++++ Excerpted text ++++
March 2003/Quick and Easy XML Creation with C++ Classes

Quick and Easy XML Creation with C++ Classes

Scott Moore

XML is a great communications format. The flexibility and expressiveness of XML belies its simplicity. Even better, the current technologies surrounding XML are powerful and have a lot of industry momentum. One of oldest XML technologies is DOM (Document Object Model) [1] — a standard, language-neutral API for manipulating XML as a tree of nodes. There are several DOM implementations that are freely available. Microsoft and Apache both provide one.

My company writes enterprise financial software, implemented as a three-tier system. Our middle tier is essentially a SOAP (Simple Object Access Protocol) [2] service running under MTS (Microsoft Transaction Server). Because SOAP is XML based, you can use existing XML technologies like DOM to create, parse, and modify SOAP messages. This is exactly how our middle tier reads and writes SOAP messages, using Microsoft's DOM implementation. Our SOAP server needs to respond to SOAP requests very quickly (like most servers), so anything that might improve performance warrants investigation. Because SOAP requests to our middleware are small, using DOM to parse and extract the information has not posed scalability problems. However, a few SOAP responses can get very large, with thousands of nodes, and the response time is sluggish at best.
++++ Data to process ++++
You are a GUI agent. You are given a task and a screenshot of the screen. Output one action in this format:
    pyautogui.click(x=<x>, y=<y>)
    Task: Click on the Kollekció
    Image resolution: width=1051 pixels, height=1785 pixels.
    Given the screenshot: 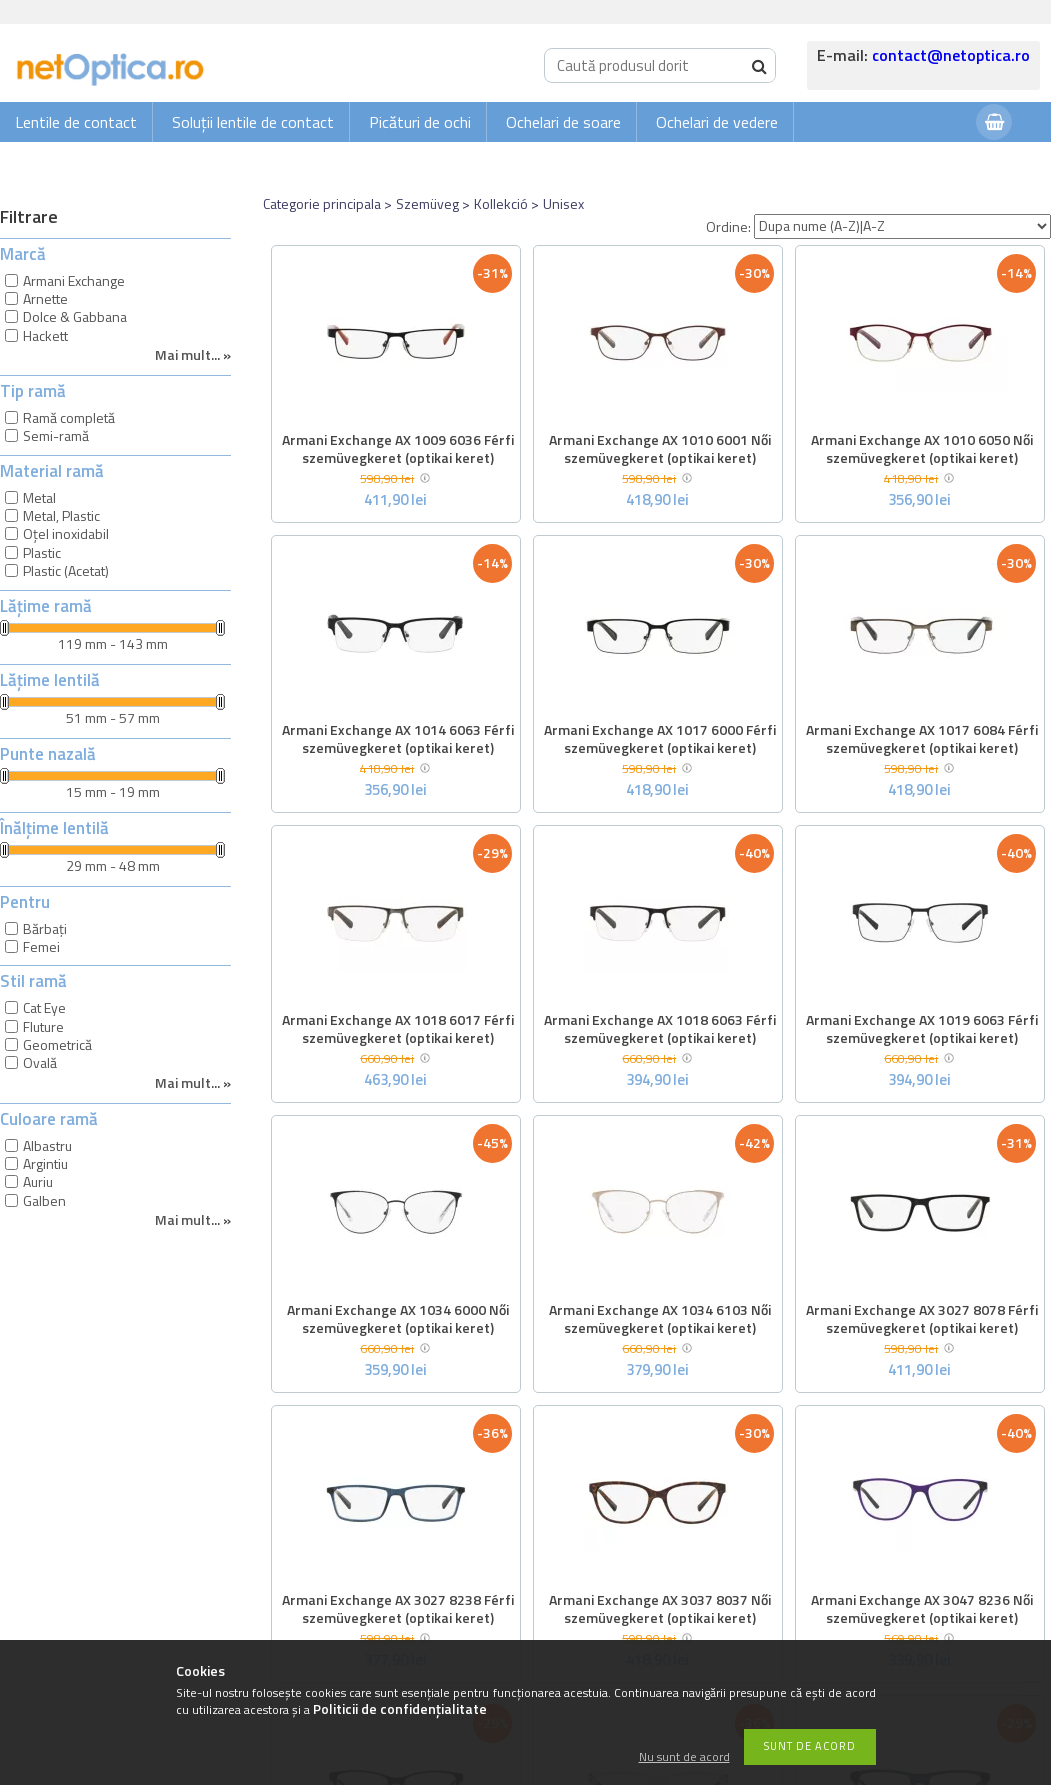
++++
** Stated problem 1 **
Reproduce the collection entries above word for word, omitting the pictures.
** Stated problem 2 **
Supply the next part of the article on creating XML with C++ classes, picking up after its last sentence.

** Written response 1 **
You are a GUI agent. You are given a task and a screenshot of the screen. Output one action in this format:
    pyautogui.click(x=<x>, y=<y>)
    Task: Click on the Kollekció
    Image resolution: width=1051 pixels, height=1785 pixels.
    Given the screenshot: 

** Written response 2 **
Investigating further, I wrote a program to create both small and large XML documents using Microsoft's DOM v3.0 [3] and timed the performance. My initial benchmarks showed that doubling the number of nodes could more than triple the processing time. Fortunately, that's not always the case. By rewriting how the nodes were created and added to the document, I got it back down to roughly linear performance.

But even with the rewrite's better performance, it was still taking too long. I concluded that I needed to create the SOAP responses using a different XML technology. I had only two criteria: speed and ease of use. As far as speed goes, I needed something with roughly linear performance, but many times faster than DOM. Getting other developers to use it means it can't be complicated and unwieldy, thus the ease-of-use criteria. Searching around the Internet didn't turn up anything, so I decided to write my own.

Since, ultimately, the XML needs to be in a character buffer to send over HTTP, I decided appending XML to a string would be the most efficient approach. A simple XML API on top of the string buffer would solve the ease-of-use problem, and the solution progressed from there.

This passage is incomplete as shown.